##### EXERCISE INPUT
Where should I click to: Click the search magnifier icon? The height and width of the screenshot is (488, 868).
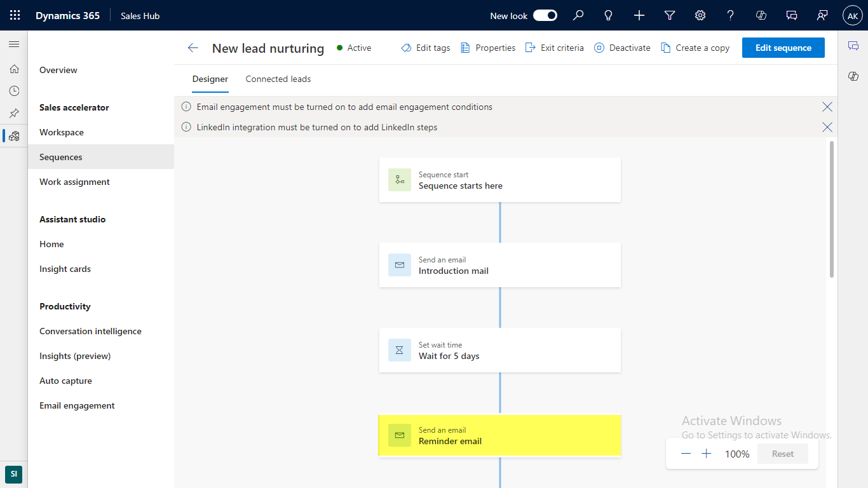[x=578, y=15]
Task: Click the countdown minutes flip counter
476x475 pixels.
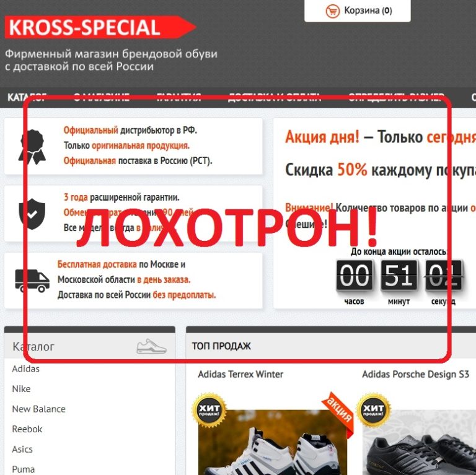Action: 399,276
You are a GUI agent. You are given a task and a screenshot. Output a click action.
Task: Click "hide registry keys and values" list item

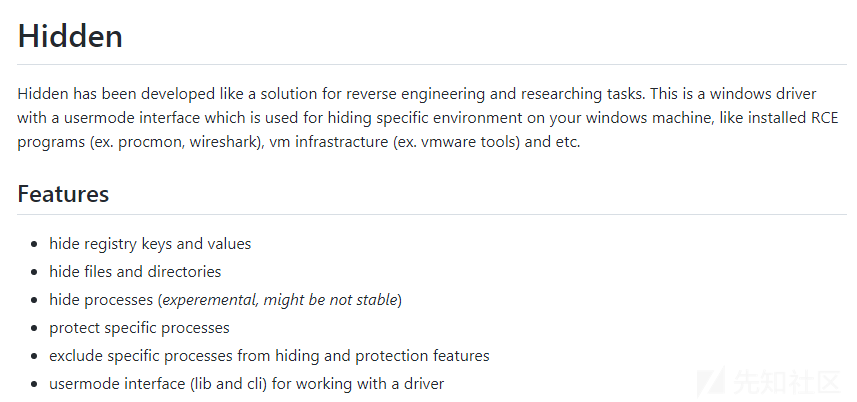point(150,244)
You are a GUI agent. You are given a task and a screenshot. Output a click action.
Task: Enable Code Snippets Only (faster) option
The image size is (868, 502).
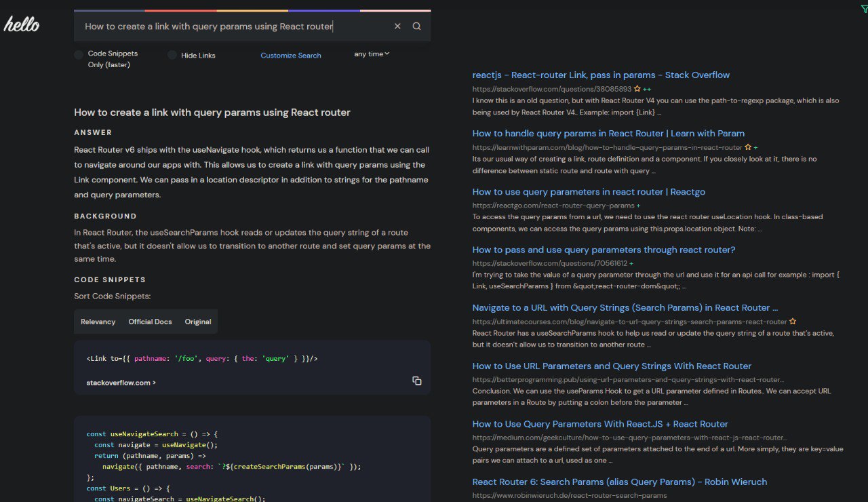(79, 54)
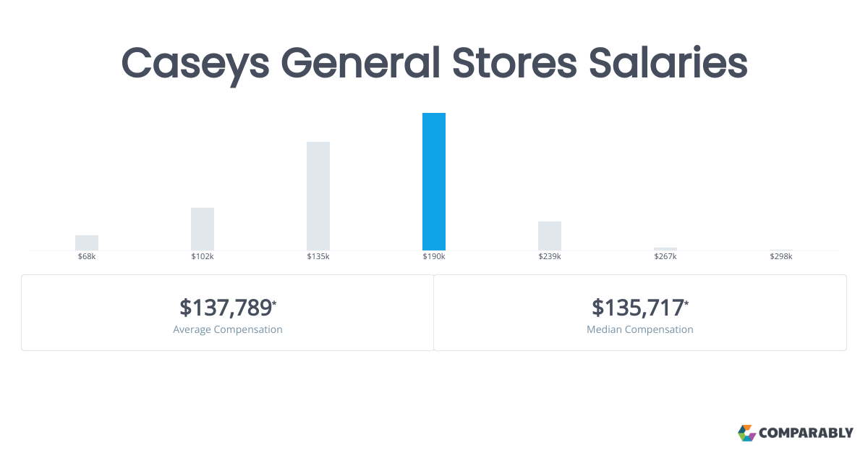The width and height of the screenshot is (868, 456).
Task: Select the $102k salary bar
Action: pos(203,229)
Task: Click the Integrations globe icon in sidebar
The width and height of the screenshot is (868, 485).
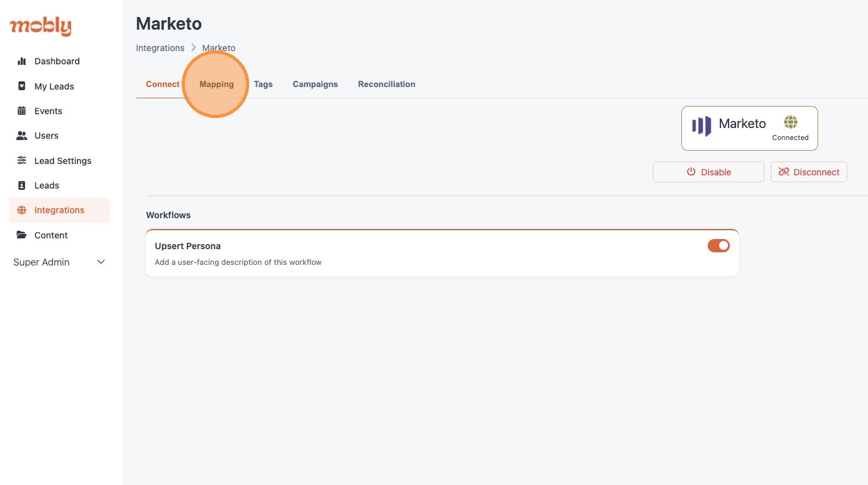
##########
» **WHAT YOU HAVE TO DO**: With the images omitted, retype the records above exactly.

» **EXERCISE SOLUTION**:
Where should I click to: Click the search magnifier icon? The height and width of the screenshot is (488, 868).
[x=578, y=15]
Task: Click the countdown minutes flip counter
476x475 pixels.
Action: 399,276
You are a GUI agent. You are given a task and a screenshot. Output a click action.
Task: Click "hide registry keys and values" list item

point(150,244)
You are a GUI agent. You are given a task and a screenshot. Output a click action.
Task: Enable Code Snippets Only (faster) option
The image size is (868, 502).
(79, 54)
The width and height of the screenshot is (868, 456).
Task: Select the $102k salary bar
Action: pos(203,229)
Task: Click the Integrations globe icon in sidebar
The width and height of the screenshot is (868, 485).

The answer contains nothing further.